TASK GOAL
Convert the rows below into a JSON list of strings, one string for each line, skipping blank lines.

[A run of rows]
==================================================

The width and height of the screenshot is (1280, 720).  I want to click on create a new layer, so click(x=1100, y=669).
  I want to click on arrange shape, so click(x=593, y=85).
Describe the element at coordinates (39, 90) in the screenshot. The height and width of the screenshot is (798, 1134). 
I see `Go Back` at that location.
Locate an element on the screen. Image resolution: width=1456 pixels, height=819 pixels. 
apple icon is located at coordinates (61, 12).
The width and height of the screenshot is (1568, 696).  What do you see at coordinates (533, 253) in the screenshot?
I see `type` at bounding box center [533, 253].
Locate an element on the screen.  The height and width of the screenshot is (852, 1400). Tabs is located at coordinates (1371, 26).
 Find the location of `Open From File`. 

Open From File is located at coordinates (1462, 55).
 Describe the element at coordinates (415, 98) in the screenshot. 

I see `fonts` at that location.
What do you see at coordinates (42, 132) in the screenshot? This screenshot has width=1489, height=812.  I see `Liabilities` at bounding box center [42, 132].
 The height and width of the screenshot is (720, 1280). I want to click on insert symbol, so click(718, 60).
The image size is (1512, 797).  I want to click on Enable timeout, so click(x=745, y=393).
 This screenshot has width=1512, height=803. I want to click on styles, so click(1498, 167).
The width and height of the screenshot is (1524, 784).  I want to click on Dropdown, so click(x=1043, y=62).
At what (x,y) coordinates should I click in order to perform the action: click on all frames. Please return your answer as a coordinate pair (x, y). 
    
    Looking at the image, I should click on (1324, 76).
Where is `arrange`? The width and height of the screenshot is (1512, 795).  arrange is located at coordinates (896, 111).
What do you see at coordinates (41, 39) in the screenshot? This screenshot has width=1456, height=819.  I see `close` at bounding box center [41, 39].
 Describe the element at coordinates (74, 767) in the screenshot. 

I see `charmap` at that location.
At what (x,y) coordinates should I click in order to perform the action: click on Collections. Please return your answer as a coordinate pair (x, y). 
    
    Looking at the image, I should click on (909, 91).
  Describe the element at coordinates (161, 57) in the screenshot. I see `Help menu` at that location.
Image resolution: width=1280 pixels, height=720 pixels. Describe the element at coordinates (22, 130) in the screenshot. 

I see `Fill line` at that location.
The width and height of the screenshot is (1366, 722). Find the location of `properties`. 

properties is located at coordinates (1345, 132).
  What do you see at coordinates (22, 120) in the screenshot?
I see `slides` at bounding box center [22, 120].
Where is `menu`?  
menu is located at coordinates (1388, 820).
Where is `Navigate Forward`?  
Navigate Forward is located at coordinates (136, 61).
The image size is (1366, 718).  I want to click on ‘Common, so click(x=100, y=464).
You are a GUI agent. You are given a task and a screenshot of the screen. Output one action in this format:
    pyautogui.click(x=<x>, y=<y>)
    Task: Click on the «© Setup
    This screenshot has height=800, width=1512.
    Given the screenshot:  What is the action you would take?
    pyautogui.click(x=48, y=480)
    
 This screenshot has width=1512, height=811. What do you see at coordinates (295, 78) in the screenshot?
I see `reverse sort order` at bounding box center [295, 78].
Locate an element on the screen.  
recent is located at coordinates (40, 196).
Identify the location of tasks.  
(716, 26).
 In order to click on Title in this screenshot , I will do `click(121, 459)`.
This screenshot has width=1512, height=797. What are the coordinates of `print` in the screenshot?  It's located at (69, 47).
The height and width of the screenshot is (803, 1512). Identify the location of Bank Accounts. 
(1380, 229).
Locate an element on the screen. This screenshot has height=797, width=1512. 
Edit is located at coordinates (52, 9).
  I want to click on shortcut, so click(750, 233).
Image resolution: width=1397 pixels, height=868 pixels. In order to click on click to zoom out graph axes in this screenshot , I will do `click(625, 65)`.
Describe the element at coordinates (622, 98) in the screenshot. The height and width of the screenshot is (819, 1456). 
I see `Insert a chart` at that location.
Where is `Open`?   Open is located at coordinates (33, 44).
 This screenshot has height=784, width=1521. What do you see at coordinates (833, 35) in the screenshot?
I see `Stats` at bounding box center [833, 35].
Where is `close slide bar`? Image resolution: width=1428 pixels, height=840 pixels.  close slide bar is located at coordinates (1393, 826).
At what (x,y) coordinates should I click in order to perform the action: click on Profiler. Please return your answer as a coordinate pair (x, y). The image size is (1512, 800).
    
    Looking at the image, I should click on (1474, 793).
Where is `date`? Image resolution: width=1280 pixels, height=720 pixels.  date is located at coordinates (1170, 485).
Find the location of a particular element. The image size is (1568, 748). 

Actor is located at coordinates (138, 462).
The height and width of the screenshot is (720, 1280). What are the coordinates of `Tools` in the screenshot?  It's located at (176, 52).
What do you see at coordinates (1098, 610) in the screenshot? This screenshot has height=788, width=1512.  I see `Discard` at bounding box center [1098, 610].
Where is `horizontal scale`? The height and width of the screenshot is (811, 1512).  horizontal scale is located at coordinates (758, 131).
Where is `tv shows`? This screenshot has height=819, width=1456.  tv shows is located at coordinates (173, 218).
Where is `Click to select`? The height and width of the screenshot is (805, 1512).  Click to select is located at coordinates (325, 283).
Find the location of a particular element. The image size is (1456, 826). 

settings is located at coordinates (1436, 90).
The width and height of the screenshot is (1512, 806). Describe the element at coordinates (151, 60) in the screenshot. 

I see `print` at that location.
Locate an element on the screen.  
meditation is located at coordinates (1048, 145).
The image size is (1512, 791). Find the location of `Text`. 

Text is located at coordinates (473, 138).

==================================================

SOLUTION TO THIS TASK
[
  "The width and height of the screenshot is (1280, 720).  I want to click on create a new layer, so click(x=1100, y=669).",
  "  I want to click on arrange shape, so click(x=593, y=85).",
  "Describe the element at coordinates (39, 90) in the screenshot. The height and width of the screenshot is (798, 1134). ",
  "I see `Go Back` at that location.",
  "Locate an element on the screen. Image resolution: width=1456 pixels, height=819 pixels. ",
  "apple icon is located at coordinates (61, 12).",
  "The width and height of the screenshot is (1568, 696).  What do you see at coordinates (533, 253) in the screenshot?",
  "I see `type` at bounding box center [533, 253].",
  "Locate an element on the screen.  The height and width of the screenshot is (852, 1400). Tabs is located at coordinates (1371, 26).",
  " Find the location of `Open From File`. ",
  "Open From File is located at coordinates (1462, 55).",
  " Describe the element at coordinates (415, 98) in the screenshot. ",
  "I see `fonts` at that location.",
  "What do you see at coordinates (42, 132) in the screenshot? This screenshot has width=1489, height=812.  I see `Liabilities` at bounding box center [42, 132].",
  " The height and width of the screenshot is (720, 1280). I want to click on insert symbol, so click(718, 60).",
  "The image size is (1512, 797).  I want to click on Enable timeout, so click(x=745, y=393).",
  " This screenshot has width=1512, height=803. I want to click on styles, so click(1498, 167).",
  "The width and height of the screenshot is (1524, 784).  I want to click on Dropdown, so click(x=1043, y=62).",
  "At what (x,y) coordinates should I click in order to perform the action: click on all frames. Please return your answer as a coordinate pair (x, y). ",
  "    Looking at the image, I should click on (1324, 76).",
  "Where is `arrange`? The width and height of the screenshot is (1512, 795).  arrange is located at coordinates (896, 111).",
  "What do you see at coordinates (41, 39) in the screenshot? This screenshot has width=1456, height=819.  I see `close` at bounding box center [41, 39].",
  " Describe the element at coordinates (74, 767) in the screenshot. ",
  "I see `charmap` at that location.",
  "At what (x,y) coordinates should I click in order to perform the action: click on Collections. Please return your answer as a coordinate pair (x, y). ",
  "    Looking at the image, I should click on (909, 91).",
  "  Describe the element at coordinates (161, 57) in the screenshot. I see `Help menu` at that location.",
  "Image resolution: width=1280 pixels, height=720 pixels. Describe the element at coordinates (22, 130) in the screenshot. ",
  "I see `Fill line` at that location.",
  "The width and height of the screenshot is (1366, 722). Find the location of `properties`. ",
  "properties is located at coordinates (1345, 132).",
  "  What do you see at coordinates (22, 120) in the screenshot?",
  "I see `slides` at bounding box center [22, 120].",
  "Where is `menu`?  ",
  "menu is located at coordinates (1388, 820).",
  "Where is `Navigate Forward`?  ",
  "Navigate Forward is located at coordinates (136, 61).",
  "The image size is (1366, 718).  I want to click on ‘Common, so click(x=100, y=464).",
  "You are a GUI agent. You are given a task and a screenshot of the screen. Output one action in this format:",
  "    pyautogui.click(x=<x>, y=<y>)",
  "    Task: Click on the «© Setup",
  "    This screenshot has height=800, width=1512.",
  "    Given the screenshot:  What is the action you would take?",
  "    pyautogui.click(x=48, y=480)",
  " This screenshot has width=1512, height=811. What do you see at coordinates (295, 78) in the screenshot?",
  "I see `reverse sort order` at bounding box center [295, 78].",
  "Locate an element on the screen.  ",
  "recent is located at coordinates (40, 196).",
  "Identify the location of tasks.  ",
  "(716, 26).",
  " In order to click on Title in this screenshot , I will do `click(121, 459)`.",
  "This screenshot has width=1512, height=797. What are the coordinates of `print` in the screenshot?  It's located at (69, 47).",
  "The height and width of the screenshot is (803, 1512). Identify the location of Bank Accounts. ",
  "(1380, 229).",
  "Locate an element on the screen. This screenshot has height=797, width=1512. ",
  "Edit is located at coordinates (52, 9).",
  "  I want to click on shortcut, so click(750, 233).",
  "Image resolution: width=1397 pixels, height=868 pixels. In order to click on click to zoom out graph axes in this screenshot , I will do `click(625, 65)`.",
  "Describe the element at coordinates (622, 98) in the screenshot. The height and width of the screenshot is (819, 1456). ",
  "I see `Insert a chart` at that location.",
  "Where is `Open`?   Open is located at coordinates (33, 44).",
  " This screenshot has height=784, width=1521. What do you see at coordinates (833, 35) in the screenshot?",
  "I see `Stats` at bounding box center [833, 35].",
  "Where is `close slide bar`? Image resolution: width=1428 pixels, height=840 pixels.  close slide bar is located at coordinates (1393, 826).",
  "At what (x,y) coordinates should I click in order to perform the action: click on Profiler. Please return your answer as a coordinate pair (x, y). The image size is (1512, 800).",
  "    Looking at the image, I should click on (1474, 793).",
  "Where is `date`? Image resolution: width=1280 pixels, height=720 pixels.  date is located at coordinates (1170, 485).",
  "Find the location of a particular element. The image size is (1568, 748). ",
  "Actor is located at coordinates (138, 462).",
  "The height and width of the screenshot is (720, 1280). What are the coordinates of `Tools` in the screenshot?  It's located at (176, 52).",
  "What do you see at coordinates (1098, 610) in the screenshot? This screenshot has height=788, width=1512.  I see `Discard` at bounding box center [1098, 610].",
  "Where is `horizontal scale`? The height and width of the screenshot is (811, 1512).  horizontal scale is located at coordinates (758, 131).",
  "Where is `tv shows`? This screenshot has height=819, width=1456.  tv shows is located at coordinates (173, 218).",
  "Where is `Click to select`? The height and width of the screenshot is (805, 1512).  Click to select is located at coordinates (325, 283).",
  "Find the location of a particular element. The image size is (1456, 826). ",
  "settings is located at coordinates (1436, 90).",
  "The width and height of the screenshot is (1512, 806). Describe the element at coordinates (151, 60) in the screenshot. ",
  "I see `print` at that location.",
  "Locate an element on the screen.  ",
  "meditation is located at coordinates (1048, 145).",
  "The image size is (1512, 791). Find the location of `Text`. ",
  "Text is located at coordinates (473, 138)."
]